Arguing with multi-kultis is like that. Tell them that Europe has become a much more dangerous place, particularly for European women, because of uncontrolled Islamic immigration, and their reaction is either denial (“Never heard of no-go zones, Muslim grooming gangs or any other problem, no sir”) or some fantastical explanation (“The problems actually stem from cultural practices observed by Alexander the Great in 330 B.C. and the bushido culture of the samurai”) or an ad hominem attack (“You are racist, Islamophobic, and populist, and your grandfather was an antisemite because he once petted Hitler’s dog”).

In both cases, carefully studied ignorance of facts and denial of common sense are essential to maintain a moronic world-view.
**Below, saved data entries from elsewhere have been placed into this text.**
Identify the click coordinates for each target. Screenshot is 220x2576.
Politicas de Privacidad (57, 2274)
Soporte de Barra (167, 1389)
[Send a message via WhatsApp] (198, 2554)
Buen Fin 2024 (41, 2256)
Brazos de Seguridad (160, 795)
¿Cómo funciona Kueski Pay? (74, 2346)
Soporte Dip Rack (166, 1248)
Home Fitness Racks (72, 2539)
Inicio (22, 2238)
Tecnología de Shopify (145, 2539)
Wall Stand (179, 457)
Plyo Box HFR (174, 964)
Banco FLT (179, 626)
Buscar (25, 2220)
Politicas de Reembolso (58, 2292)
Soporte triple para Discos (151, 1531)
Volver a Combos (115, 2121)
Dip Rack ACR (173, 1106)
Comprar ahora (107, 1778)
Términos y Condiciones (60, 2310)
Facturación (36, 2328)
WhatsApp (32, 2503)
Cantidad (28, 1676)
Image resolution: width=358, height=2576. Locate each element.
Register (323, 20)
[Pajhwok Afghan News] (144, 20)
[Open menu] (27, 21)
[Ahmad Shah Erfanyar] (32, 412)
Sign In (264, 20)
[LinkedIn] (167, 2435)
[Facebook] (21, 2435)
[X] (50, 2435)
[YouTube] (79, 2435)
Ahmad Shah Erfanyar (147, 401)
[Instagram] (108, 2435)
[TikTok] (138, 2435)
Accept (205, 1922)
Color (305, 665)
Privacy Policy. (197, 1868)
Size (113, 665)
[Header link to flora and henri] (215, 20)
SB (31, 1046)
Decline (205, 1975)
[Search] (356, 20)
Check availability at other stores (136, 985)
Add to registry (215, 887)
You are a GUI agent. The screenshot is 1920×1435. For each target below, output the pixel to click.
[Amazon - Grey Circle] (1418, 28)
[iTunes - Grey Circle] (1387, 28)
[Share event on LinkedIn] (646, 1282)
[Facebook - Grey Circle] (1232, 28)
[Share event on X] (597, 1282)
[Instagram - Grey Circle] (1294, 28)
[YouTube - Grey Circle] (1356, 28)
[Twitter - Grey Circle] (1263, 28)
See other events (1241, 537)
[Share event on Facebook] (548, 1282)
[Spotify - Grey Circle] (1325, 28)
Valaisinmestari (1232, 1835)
#33 Comment By Hector_St_Clare On March 1, 2018 @ 10:02 am

Arguing with multi-kultis is like that. Tell them that Europe has become a much more dangerous place, particularly for European women, because of uncontrolled Islamic immigration, and their reaction is either denial (“Never heard of no-go zones, Muslim grooming gangs or any other problem, no sir”) or some fantastical explanation (“The problems actually stem from cultural practices observed by Alexander the Great in 330 B.C. and the bushido culture of the samurai”) or an ad hominem attack (“You are racist, Islamophobic, and populist, and your grandfather was an antisemite because he once petted Hitler’s dog”).

I’m not a Multi-Kulti nor a cultural liberal, I’m a strong critic of mass migration into Europe and many other parts of the world, and I’ve never made any of the spurious arguments you attribute to me.

#34 Comment By Dan Green On March 1, 2018 @ 12:03 pm

Another example how the well marketed Social Democratic Welfare State Model has hit the wall.